In this case the optimal proposal density...is [available].

I believe this is only true if $f$, the state transition is Gaussian. It can be nonlinear, which precludes closed-form Kalman filtering, but it must be Gaussian to exploit Gaussian-Gaussian conjugacy. In this case, the proposal $$ p(x_k|x_{k-1},z_k) \propto f(x_k \mid x_{k-1})p(z_k \mid x_k) . $$ You can derive that this is Gaussian using standard Bayesian techniques related to identifying conjugate distributions. In this case, the multiplicative adjustment to the weights are not even functions of the current samples you're simulating because there will be significant cancellations in the numerator and the denominator of the importance weight adjustment.

Because as far as I understand sampling from the transitional prior...

You aren't sampling from the state transition prior.

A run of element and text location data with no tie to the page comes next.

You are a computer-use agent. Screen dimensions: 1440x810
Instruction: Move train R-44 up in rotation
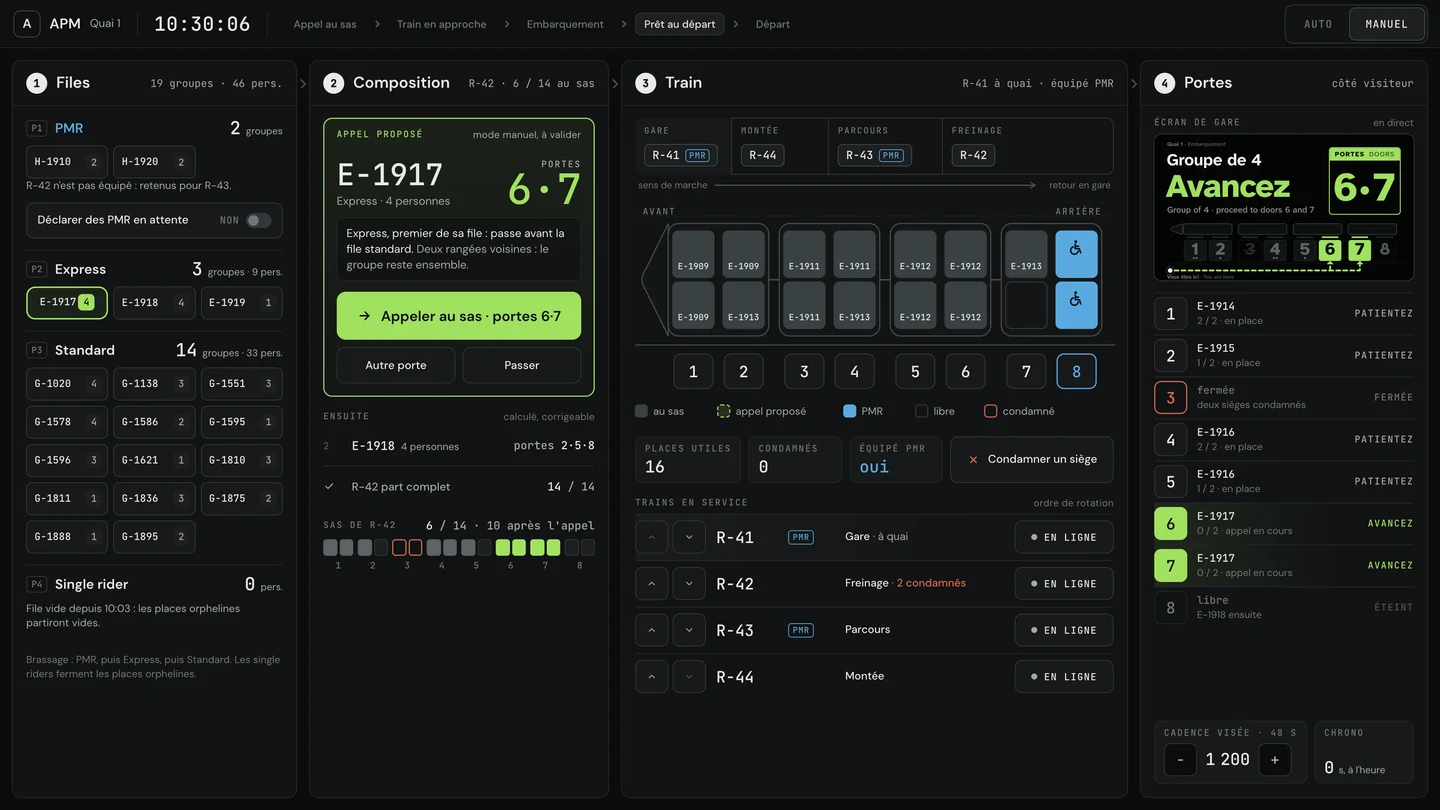(x=651, y=677)
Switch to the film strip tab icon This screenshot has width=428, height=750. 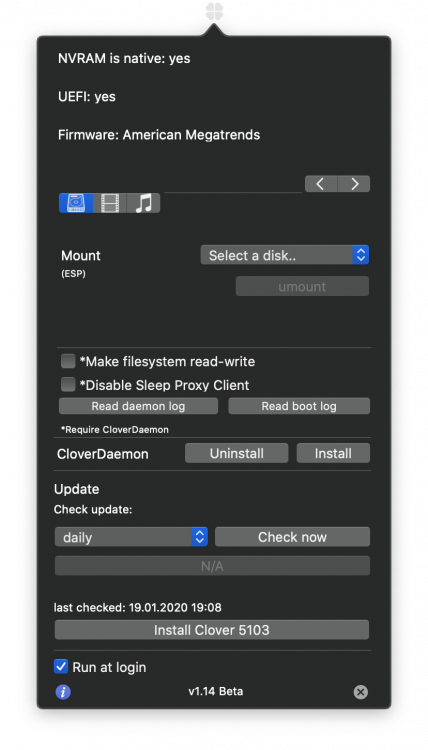110,203
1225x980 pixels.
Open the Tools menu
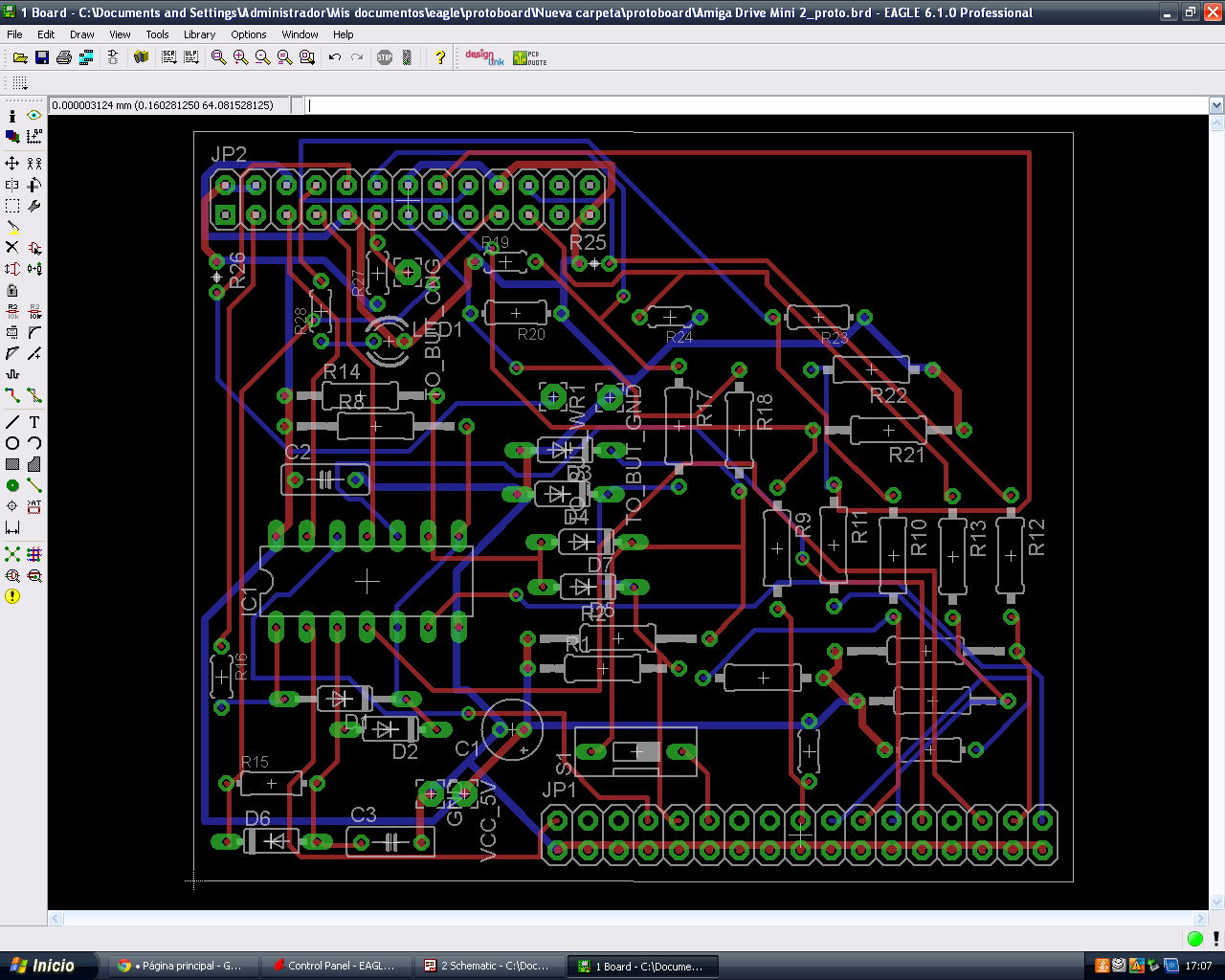click(x=157, y=34)
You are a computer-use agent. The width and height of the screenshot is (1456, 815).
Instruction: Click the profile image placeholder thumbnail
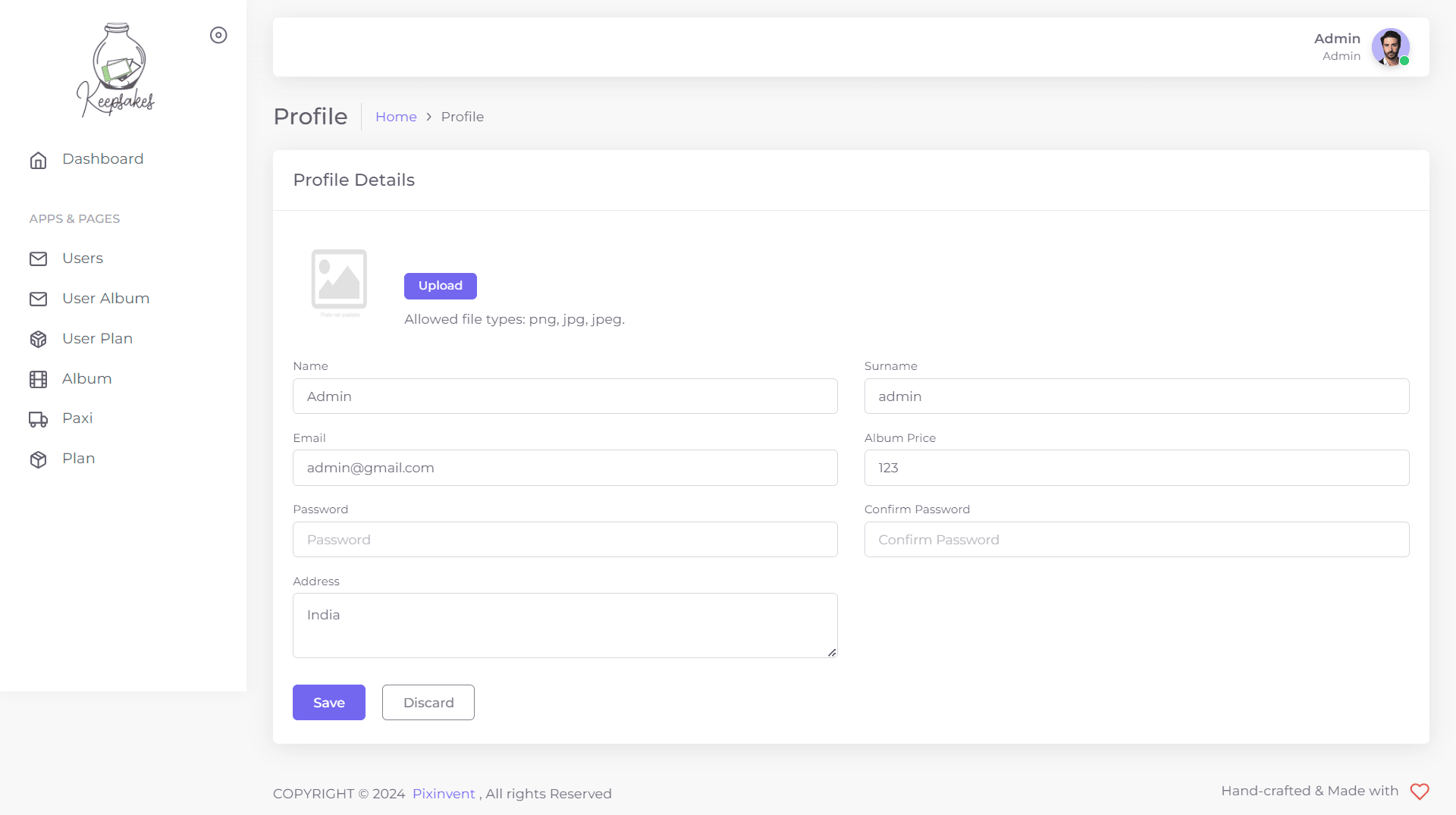click(x=339, y=281)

That algorithm would be called the bootstrap filter. There, the importance weight updates would be functions of your current samples, and so they would end up having higher variance. The upside to this algorithm is that the weight updates would only require that you can evaluate the observation density. This would be handy for when you cannot evaluate the state transition density (but you can sample from it). Different algorithm, though.

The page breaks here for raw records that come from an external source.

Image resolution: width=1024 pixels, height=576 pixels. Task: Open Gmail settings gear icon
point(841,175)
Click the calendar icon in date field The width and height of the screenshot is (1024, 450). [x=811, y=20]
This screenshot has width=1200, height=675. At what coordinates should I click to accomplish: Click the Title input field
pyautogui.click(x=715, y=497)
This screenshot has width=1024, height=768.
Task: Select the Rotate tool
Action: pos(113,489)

Calculating the measurement likelihood $p(z_k \mid x_{k-1})$ is what really confuses me

That is not the measurement density! You are conditioning on the previous time's state, not the current state! This is only evaluate-able if you derive it by solving the following integral:

$$ p(z_k \mid x_{k-1}) = \int \underbrace{p(z_k \mid x_{k})}_{\text{observation density}} \underbrace{f(x_k \mid x_{k-1})}_{\text{state transition}} dx_k. $$

By the way, this example is discussed in Inference in Hidden Markov Models on page 220/221.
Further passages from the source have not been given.